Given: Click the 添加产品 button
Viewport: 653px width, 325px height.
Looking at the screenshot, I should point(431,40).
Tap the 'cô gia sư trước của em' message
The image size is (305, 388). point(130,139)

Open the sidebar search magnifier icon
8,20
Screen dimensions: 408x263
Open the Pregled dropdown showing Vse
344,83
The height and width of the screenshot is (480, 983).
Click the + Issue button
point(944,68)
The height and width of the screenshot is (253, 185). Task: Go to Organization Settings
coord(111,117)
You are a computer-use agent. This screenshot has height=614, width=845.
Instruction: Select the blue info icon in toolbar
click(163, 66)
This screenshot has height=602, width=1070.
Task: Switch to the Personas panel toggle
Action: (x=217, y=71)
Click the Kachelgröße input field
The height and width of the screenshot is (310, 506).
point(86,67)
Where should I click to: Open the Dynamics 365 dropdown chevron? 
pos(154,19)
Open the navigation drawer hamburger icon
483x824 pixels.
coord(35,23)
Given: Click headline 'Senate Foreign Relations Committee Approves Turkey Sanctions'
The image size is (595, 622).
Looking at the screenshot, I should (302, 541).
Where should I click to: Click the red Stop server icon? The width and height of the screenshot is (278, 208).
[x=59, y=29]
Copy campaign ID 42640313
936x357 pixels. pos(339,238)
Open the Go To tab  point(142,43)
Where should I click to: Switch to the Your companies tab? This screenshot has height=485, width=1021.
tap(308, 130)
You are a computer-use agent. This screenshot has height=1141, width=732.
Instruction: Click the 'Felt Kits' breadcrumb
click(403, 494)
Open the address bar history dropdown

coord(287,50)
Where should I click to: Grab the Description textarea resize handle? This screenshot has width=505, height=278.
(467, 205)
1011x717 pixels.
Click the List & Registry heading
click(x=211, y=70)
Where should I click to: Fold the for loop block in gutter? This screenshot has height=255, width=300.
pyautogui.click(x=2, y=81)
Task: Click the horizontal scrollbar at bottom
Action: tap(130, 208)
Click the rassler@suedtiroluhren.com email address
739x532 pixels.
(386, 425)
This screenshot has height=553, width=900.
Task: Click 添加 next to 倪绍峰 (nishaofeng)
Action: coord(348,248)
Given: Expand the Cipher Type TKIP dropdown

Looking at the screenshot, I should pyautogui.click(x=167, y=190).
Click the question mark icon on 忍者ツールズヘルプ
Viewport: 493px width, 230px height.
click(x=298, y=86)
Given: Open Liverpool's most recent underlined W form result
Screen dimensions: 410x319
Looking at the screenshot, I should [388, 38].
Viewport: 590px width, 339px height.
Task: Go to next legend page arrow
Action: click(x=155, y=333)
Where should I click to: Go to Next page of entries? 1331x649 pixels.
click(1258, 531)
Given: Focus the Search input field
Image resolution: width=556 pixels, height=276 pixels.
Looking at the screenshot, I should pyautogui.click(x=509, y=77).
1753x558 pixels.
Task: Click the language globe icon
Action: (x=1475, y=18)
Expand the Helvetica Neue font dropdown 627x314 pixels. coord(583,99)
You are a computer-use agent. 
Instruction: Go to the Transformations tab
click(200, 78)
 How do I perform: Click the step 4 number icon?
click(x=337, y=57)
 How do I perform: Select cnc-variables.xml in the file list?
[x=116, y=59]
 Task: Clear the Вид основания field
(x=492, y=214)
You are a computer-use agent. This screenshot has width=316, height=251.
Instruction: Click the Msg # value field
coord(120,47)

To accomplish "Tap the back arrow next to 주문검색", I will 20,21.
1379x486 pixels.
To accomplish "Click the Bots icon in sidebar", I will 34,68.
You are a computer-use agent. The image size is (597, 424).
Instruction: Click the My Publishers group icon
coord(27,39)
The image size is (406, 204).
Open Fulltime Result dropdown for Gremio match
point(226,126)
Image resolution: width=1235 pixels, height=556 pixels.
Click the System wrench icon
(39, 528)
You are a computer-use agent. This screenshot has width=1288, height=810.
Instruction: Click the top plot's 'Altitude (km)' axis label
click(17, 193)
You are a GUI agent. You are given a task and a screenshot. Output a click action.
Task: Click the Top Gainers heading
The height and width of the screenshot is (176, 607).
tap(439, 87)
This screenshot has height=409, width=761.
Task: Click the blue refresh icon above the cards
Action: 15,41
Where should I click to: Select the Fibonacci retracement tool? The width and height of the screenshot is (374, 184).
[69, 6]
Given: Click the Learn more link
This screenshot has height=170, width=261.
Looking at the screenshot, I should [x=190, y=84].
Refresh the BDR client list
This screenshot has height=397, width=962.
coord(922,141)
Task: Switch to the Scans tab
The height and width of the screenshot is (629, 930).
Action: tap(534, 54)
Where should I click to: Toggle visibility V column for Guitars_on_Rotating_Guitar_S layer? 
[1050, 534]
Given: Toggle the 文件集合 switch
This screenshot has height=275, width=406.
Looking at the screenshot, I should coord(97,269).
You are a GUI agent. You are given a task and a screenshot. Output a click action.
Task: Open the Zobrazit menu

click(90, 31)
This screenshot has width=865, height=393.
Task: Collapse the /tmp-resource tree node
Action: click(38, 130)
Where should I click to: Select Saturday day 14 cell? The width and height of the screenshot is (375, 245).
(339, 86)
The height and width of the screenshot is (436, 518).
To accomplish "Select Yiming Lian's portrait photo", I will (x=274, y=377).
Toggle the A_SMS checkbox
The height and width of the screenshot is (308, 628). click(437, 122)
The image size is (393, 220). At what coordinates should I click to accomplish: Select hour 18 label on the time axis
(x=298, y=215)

=-=-=

▶ [HOW TO COMPLETE THIS TASK] An exact copy of all the records above is needed.

▶ [SOLUTION]
Given: Click the 添加产品 button
Viewport: 653px width, 325px height.
Looking at the screenshot, I should point(431,40).
Tap the 'cô gia sư trước của em' message
The image size is (305, 388). point(130,139)

Open the sidebar search magnifier icon
8,20
Screen dimensions: 408x263
Open the Pregled dropdown showing Vse
344,83
The height and width of the screenshot is (480, 983).
Click the + Issue button
point(944,68)
The height and width of the screenshot is (253, 185). Task: Go to Organization Settings
coord(111,117)
You are a computer-use agent. This screenshot has height=614, width=845.
Instruction: Select the blue info icon in toolbar
click(163, 66)
This screenshot has height=602, width=1070.
Task: Switch to the Personas panel toggle
Action: (x=217, y=71)
Click the Kachelgröße input field
The height and width of the screenshot is (310, 506).
point(86,67)
Where should I click to: Open the Dynamics 365 dropdown chevron? 
pos(154,19)
Open the navigation drawer hamburger icon
483x824 pixels.
coord(35,23)
Given: Click headline 'Senate Foreign Relations Committee Approves Turkey Sanctions'
The image size is (595, 622).
Looking at the screenshot, I should (302, 541).
Where should I click to: Click the red Stop server icon? The width and height of the screenshot is (278, 208).
[x=59, y=29]
Copy campaign ID 42640313
936x357 pixels. pos(339,238)
Open the Go To tab  point(142,43)
Where should I click to: Switch to the Your companies tab? This screenshot has height=485, width=1021.
tap(308, 130)
You are a computer-use agent. This screenshot has height=1141, width=732.
Instruction: Click the 'Felt Kits' breadcrumb
click(403, 494)
Open the address bar history dropdown

coord(287,50)
Where should I click to: Grab the Description textarea resize handle? This screenshot has width=505, height=278.
(467, 205)
1011x717 pixels.
Click the List & Registry heading
click(x=211, y=70)
Where should I click to: Fold the for loop block in gutter? This screenshot has height=255, width=300.
pyautogui.click(x=2, y=81)
Task: Click the horizontal scrollbar at bottom
Action: tap(130, 208)
Click the rassler@suedtiroluhren.com email address
739x532 pixels.
(386, 425)
This screenshot has height=553, width=900.
Task: Click 添加 next to 倪绍峰 (nishaofeng)
Action: coord(348,248)
Given: Expand the Cipher Type TKIP dropdown

Looking at the screenshot, I should pyautogui.click(x=167, y=190).
Click the question mark icon on 忍者ツールズヘルプ
Viewport: 493px width, 230px height.
click(x=298, y=86)
Given: Open Liverpool's most recent underlined W form result
Screen dimensions: 410x319
Looking at the screenshot, I should [388, 38].
Viewport: 590px width, 339px height.
Task: Go to next legend page arrow
Action: click(x=155, y=333)
Where should I click to: Go to Next page of entries? 1331x649 pixels.
click(1258, 531)
Given: Focus the Search input field
Image resolution: width=556 pixels, height=276 pixels.
Looking at the screenshot, I should pyautogui.click(x=509, y=77).
1753x558 pixels.
Task: Click the language globe icon
Action: (x=1475, y=18)
Expand the Helvetica Neue font dropdown 627x314 pixels. coord(583,99)
You are a computer-use agent. 
Instruction: Go to the Transformations tab
click(200, 78)
 How do I perform: Click the step 4 number icon?
click(x=337, y=57)
 How do I perform: Select cnc-variables.xml in the file list?
[x=116, y=59]
 Task: Clear the Вид основания field
(x=492, y=214)
You are a computer-use agent. This screenshot has width=316, height=251.
Instruction: Click the Msg # value field
coord(120,47)

To accomplish "Tap the back arrow next to 주문검색", I will 20,21.
1379x486 pixels.
To accomplish "Click the Bots icon in sidebar", I will 34,68.
You are a computer-use agent. The image size is (597, 424).
Instruction: Click the My Publishers group icon
coord(27,39)
The image size is (406, 204).
Open Fulltime Result dropdown for Gremio match
point(226,126)
Image resolution: width=1235 pixels, height=556 pixels.
Click the System wrench icon
(39, 528)
You are a computer-use agent. This screenshot has width=1288, height=810.
Instruction: Click the top plot's 'Altitude (km)' axis label
click(17, 193)
You are a GUI agent. You are given a task and a screenshot. Output a click action.
Task: Click the Top Gainers heading
The height and width of the screenshot is (176, 607).
tap(439, 87)
This screenshot has height=409, width=761.
Task: Click the blue refresh icon above the cards
Action: 15,41
Where should I click to: Select the Fibonacci retracement tool? The width and height of the screenshot is (374, 184).
[69, 6]
Given: Click the Learn more link
This screenshot has height=170, width=261.
Looking at the screenshot, I should [x=190, y=84].
Refresh the BDR client list
This screenshot has height=397, width=962.
coord(922,141)
Task: Switch to the Scans tab
The height and width of the screenshot is (629, 930).
Action: tap(534, 54)
Where should I click to: Toggle visibility V column for Guitars_on_Rotating_Guitar_S layer? 
[1050, 534]
Given: Toggle the 文件集合 switch
This screenshot has height=275, width=406.
Looking at the screenshot, I should coord(97,269).
You are a GUI agent. You are given a task and a screenshot. Output a click action.
Task: Open the Zobrazit menu

click(90, 31)
This screenshot has width=865, height=393.
Task: Collapse the /tmp-resource tree node
Action: click(38, 130)
Where should I click to: Select Saturday day 14 cell? The width and height of the screenshot is (375, 245).
(339, 86)
The height and width of the screenshot is (436, 518).
To accomplish "Select Yiming Lian's portrait photo", I will (x=274, y=377).
Toggle the A_SMS checkbox
The height and width of the screenshot is (308, 628). click(437, 122)
The image size is (393, 220). At what coordinates should I click to accomplish: Select hour 18 label on the time axis
(x=298, y=215)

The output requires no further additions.